● Trecho fornecido
Pop sim, e daí?

A filósofa Djamila Ribeiro sistematiza a potência de suas narrativas em Quem tem medo do feminismo negro?

A combinação de inteligência, beleza, carisma, fluência, espontaneidade e delicadeza e o tom de voz cativante criam uma atmosfera sedutora em torno da escritora, filósofa, militante e feminista Djamila Ribeiro, 37 anos, que acaba de lançar, pela Companhia das Letras, Quem tem medo do feminismo negro? Trata-se de uma coletânea de artigos publicados na internet a partir de 2014, com os quais ela ficou cada vez mais conhecida, lida e admirada – além de odiada, obviamente. “Já tive até hater de estimação”, diz Djamila, que compartilha suas atividades pessoais e profissionais com uma audiência perto dos 100 mil seguidores no Instagram.

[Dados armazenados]

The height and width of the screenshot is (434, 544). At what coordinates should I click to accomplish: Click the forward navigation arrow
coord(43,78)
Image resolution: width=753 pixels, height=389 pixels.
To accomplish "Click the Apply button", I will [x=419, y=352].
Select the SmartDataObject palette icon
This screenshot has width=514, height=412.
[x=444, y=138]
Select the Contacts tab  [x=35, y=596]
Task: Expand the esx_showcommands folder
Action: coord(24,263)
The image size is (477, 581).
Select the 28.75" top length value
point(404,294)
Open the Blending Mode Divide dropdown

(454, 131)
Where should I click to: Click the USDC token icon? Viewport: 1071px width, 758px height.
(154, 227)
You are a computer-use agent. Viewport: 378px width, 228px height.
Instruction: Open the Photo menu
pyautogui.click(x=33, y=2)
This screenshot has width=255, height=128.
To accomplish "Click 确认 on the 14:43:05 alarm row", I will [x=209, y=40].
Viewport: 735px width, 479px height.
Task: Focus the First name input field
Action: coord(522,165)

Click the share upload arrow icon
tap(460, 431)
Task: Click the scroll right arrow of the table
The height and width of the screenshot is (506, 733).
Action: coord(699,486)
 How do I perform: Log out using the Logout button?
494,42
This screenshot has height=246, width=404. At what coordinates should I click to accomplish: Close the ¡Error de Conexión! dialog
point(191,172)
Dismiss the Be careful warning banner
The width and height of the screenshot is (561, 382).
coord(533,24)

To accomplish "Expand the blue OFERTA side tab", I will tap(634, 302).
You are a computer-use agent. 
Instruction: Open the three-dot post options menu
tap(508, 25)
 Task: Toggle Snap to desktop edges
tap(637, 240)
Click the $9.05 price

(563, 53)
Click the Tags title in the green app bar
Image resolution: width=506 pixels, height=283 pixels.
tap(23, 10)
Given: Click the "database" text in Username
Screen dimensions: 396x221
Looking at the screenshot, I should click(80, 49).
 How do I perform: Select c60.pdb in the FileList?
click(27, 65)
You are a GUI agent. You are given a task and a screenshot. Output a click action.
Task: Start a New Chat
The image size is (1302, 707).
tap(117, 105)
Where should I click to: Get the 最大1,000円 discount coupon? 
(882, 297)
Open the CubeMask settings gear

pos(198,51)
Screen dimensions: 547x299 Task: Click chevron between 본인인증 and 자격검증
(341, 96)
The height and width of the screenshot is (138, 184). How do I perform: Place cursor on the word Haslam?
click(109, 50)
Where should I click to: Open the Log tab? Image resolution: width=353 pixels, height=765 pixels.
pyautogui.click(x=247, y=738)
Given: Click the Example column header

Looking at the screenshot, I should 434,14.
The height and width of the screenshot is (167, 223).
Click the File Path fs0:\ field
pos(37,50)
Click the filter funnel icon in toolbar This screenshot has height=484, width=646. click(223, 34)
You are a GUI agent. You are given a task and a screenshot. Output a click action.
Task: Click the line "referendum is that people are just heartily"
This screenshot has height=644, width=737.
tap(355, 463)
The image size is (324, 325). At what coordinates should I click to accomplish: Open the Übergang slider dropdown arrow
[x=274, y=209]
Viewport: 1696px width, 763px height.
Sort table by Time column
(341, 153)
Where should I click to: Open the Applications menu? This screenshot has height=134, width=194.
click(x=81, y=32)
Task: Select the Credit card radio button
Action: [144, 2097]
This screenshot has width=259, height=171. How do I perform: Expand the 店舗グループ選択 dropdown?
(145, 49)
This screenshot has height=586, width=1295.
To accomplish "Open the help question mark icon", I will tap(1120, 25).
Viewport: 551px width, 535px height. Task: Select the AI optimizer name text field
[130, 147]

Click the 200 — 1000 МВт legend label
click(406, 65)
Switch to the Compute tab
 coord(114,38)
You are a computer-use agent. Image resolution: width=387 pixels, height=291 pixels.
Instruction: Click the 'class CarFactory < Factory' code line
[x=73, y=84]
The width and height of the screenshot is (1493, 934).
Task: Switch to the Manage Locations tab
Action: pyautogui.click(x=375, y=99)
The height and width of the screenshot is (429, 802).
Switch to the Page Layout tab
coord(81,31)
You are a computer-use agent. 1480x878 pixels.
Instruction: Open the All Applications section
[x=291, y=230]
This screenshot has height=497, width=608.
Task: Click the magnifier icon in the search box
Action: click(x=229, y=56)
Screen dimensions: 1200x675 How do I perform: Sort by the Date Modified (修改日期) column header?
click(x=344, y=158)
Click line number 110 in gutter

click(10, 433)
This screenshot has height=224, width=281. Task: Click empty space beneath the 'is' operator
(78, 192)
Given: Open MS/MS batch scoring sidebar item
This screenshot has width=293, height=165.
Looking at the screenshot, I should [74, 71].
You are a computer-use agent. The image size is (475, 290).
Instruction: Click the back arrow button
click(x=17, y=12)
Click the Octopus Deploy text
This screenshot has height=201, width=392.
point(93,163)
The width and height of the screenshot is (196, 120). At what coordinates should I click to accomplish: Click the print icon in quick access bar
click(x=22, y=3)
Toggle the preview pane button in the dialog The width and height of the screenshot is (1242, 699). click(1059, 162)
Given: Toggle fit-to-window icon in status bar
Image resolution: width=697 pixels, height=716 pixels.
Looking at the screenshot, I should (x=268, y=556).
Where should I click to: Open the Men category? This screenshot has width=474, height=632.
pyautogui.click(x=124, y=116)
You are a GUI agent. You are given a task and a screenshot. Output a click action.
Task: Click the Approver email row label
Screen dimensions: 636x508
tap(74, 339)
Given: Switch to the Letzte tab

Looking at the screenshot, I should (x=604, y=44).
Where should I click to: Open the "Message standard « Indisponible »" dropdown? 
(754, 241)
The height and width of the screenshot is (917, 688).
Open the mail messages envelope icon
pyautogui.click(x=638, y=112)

● Tarefa proposta 1
Reproduza, do trecho sobre Djamila Ribeiro, a passagem que vai de "Pop sim, e daí?" até "seguidores no Instagram.".
● Tarefa proposta 2
Conte as linhas dos registros que contêm a palavra "icon", diferenciando maiúsculas de minúsculas, e informe somente o número.
O texto e os registros não têm nenhuma relação entre si.

● Resposta completa 1
Pop sim, e daí?

A filósofa Djamila Ribeiro sistematiza a potência de suas narrativas em Quem tem medo do feminismo negro?

A combinação de inteligência, beleza, carisma, fluência, espontaneidade e delicadeza e o tom de voz cativante criam uma atmosfera sedutora em torno da escritora, filósofa, militante e feminista Djamila Ribeiro, 37 anos, que acaba de lançar, pela Companhia das Letras, Quem tem medo do feminismo negro? Trata-se de uma coletânea de artigos publicados na internet a partir de 2014, com os quais ela ficou cada vez mais conhecida, lida e admirada – além de odiada, obviamente. “Já tive até hater de estimação”, diz Djamila, que compartilha suas atividades pessoais e profissionais com uma audiência perto dos 100 mil seguidores no Instagram.

● Resposta completa 2
9